■ TEXTO DA PÁGINA:
────────────────────

Esta história começa (ou acaba) em Almeria, "rincon" andaluz sobre o Mediterrâneo, espelho do mar, que é o que significa Almeria, terra de paisagens desérticas e praias virgens. Uma história, ou uma reportagem, tem de começar (e acabar) de qualquer forma e esta pode ser assim, quase sem sentido, embora tenha ancorado nuns apontamentos de um caderno de viagem que me sobrou do mês passado.
Quando voltei a procurar Sofia, ela já tinha saído, apressada pela hora do início de um filme do Kusturica que nessa noite passava no Teatro Académico de Gil Vicente. Era ela, ela que é actriz residente da Escola da Noite, quem estava na bilheteira do Teatro da Cerca de S. Bernardo. Ofereceu-me dois bilhetes para o "Tumulto no Teatro" e disse-me ? o que foi ainda melhor ? que estava muito contente de me ver, de novo, em Coimbra.
Convém dizer, neste texto de despedida, que nasci no Porto, a 20 de Dezembro de 1953, e que voltei a nascer em Coimbra, em 1972, travestido de Woyzeck, soldado-cobaia na peça homónima de George Buchner, renascimento reposto em cena nos anos seguintes, a fazer teatro e jornalismo que é quase a mesma coisa ? mise en scene, mise en page, em francês no original.
Quando ainda falava com o João Rita, quando ele aparecia para duas de conversa e três de copos, soube, pelo próprio, que uma ex-amante dele, que nunca conheci, lhe oferecera uma aguarela de uma artista que se tornara anónima quando a assinatura, de tão aguarelada, ficou ilegível. Como este jornal vai ficar, já no próximo mês, mais ilegível do que esta reportagem que começa ou acaba no espelho do mar.

────────────────────

■ TAREFAS PROPOSTAS:
[A] Enumere as localidades mencionadas na crónica de despedida.
[B] Redija a continuação da crónica de despedida a partir da última frase apresentada.

■ ITENS DO CONJUNTO:
────────────────────

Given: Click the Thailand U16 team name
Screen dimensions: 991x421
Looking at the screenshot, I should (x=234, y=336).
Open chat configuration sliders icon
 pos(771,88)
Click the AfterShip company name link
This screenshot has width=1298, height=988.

────────────────────

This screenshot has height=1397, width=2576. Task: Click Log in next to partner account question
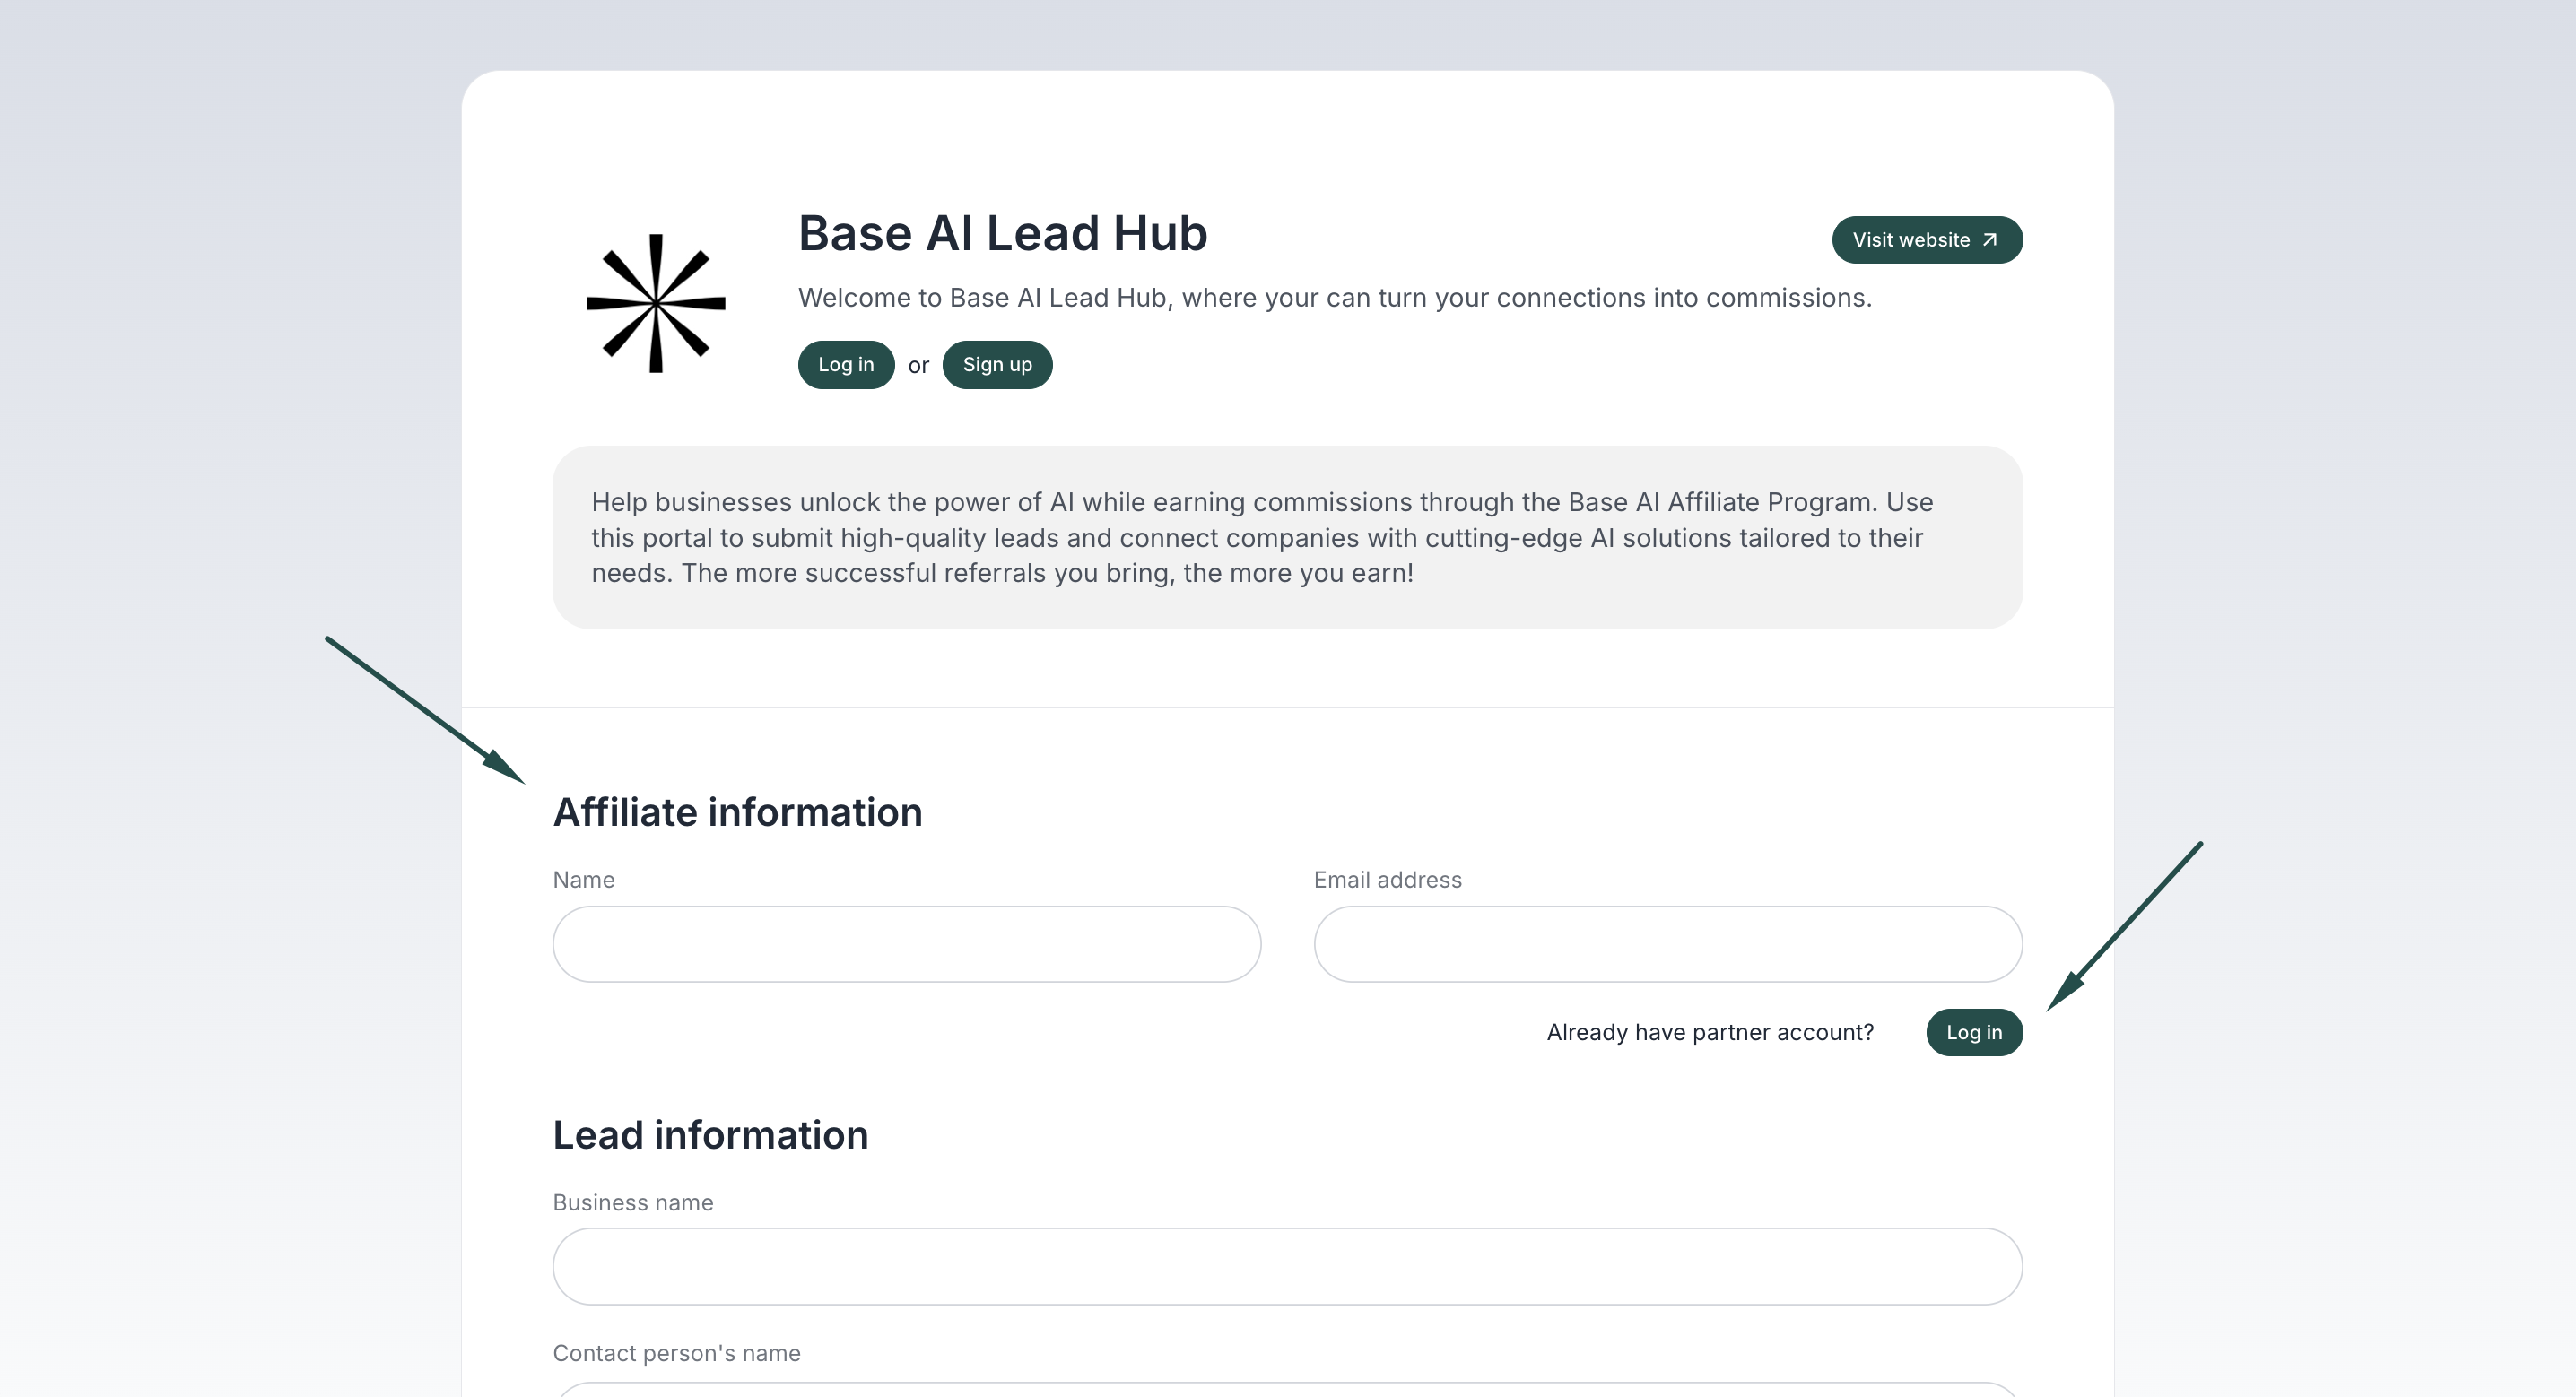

────────────────────

■ RESPOSTAS POR TAREFA:
[A] Almeria, Coimbra, Porto

[B]
O João pensa que ela lhe ofereceu aquele original por não se lembrar do nome da autora, pintora com quem, em tempos, terá mantido um relacionamento suficiente para justificar a oferta da aguarela. Disse-me o que acabo de dizer numa noite de confidências e copos, na noite em que, num imenso ataque de generosidade, me ofereceu a aguarela.
Lembro que nessa noite falamos de Giovanni Andreoli, maestro do coro do Teatro Nacional de S. Carlos, que neste ano de 2008, bateu com a porta após várias desconsiderações profissionais como, por exemplo, ser informado do reportório da temporada pelos maquinistas do teatro. Também uma vez, quando eu já tinha, 25 anos de reposições em cena, "agendaram-me" uma reportagem sobre o impacto das bandeirinhas portuguesas de por na lapela dos casacos, para alimentar a febre patriótica do Euro 2004. Isto sem esquecer a condenação ao Purgatório por ter fixado as palavras de Virgínia Moura, no livro biográfico "Uma Mulher de Abril"
Muito se riu o desaparecido João Rita quando viu um Camões, desenhado pelo José Rodrigues, um Camões de dois olhos que bebia uma caneca de vinho tinto com a bandeira nacional por fundo, a servir de ponto de partida, de espelho de mar, a essa história das bandeirinhas de pôr a lapela. Uma reportagem muito menos perturbante do que esta que escrevo como último recorte de um condenado. Agora sim, com este ponto final, é que fiquei sem abrigo para certos textos e pretextos. Quando o José Paulo Serralheiro, a quem saúdo como um dos grandes directores de jornais com quem trabalhei, anunciou este ponto final.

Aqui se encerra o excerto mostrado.